Shifting conversation from debt ceiling to budget
Taylor said minting the coming is the most elegant way the president can move the conversation from the debt ceiling to the budget.
“This would take away the urgency and be a great step toward testing Congress’s ability to govern instead of tweet,” he said.
And yet, many believe, or are hopeful, that the sturm and drang over the debt ceiling is just political gamesmanship and posturing that will simply result in another Congressional debt ceiling increase for the 79th time.
“No one’s agenda – other than perhaps some politicians who want to burn the house down – would be served by default,” says economist Johnson. “Much like the movie ‘Groundhog Day,’ it seems the identical debate on raising the debt ceiling keeps happening over and over.”
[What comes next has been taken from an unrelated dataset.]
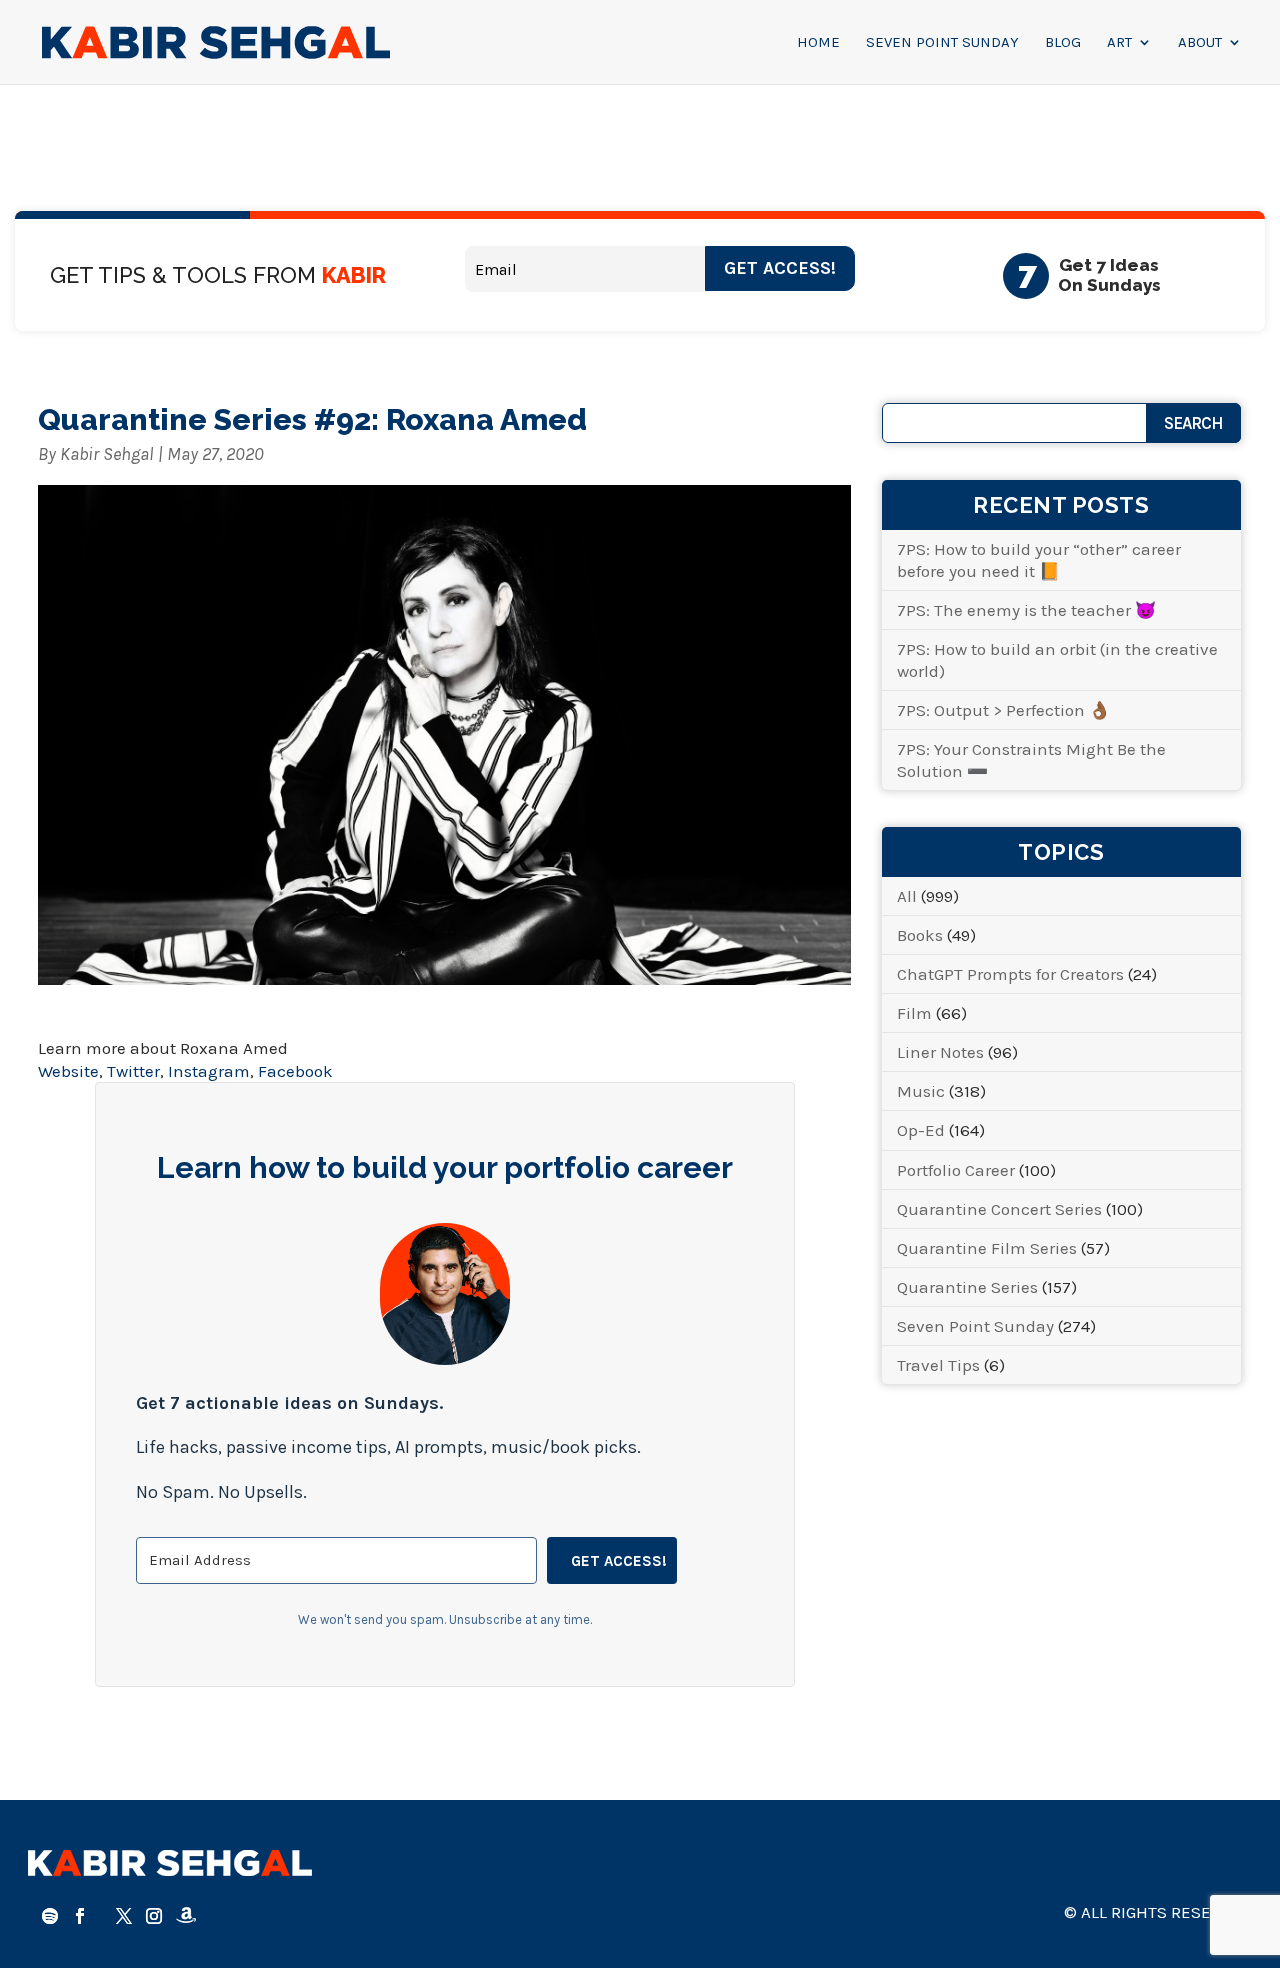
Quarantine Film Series (987, 1248)
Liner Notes (940, 1052)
In 2011, Johnson notes, grandstanding over raising the debt ceiling sent the financial markets into a full-blown panic. One major impact was the downgrade of U.S. sovereign debt from AAA to AA+ by Standard & Poor’s. The impact of default would have the very opposite effect the Republicans are seeking.
“It would be ludicrous for the US government to default on its debt,” he said. “If that would happen, interest rates on the debt would rise and the US government debt load would grow exponentially, as the government would need to borrow more to finance both new and existing debt.”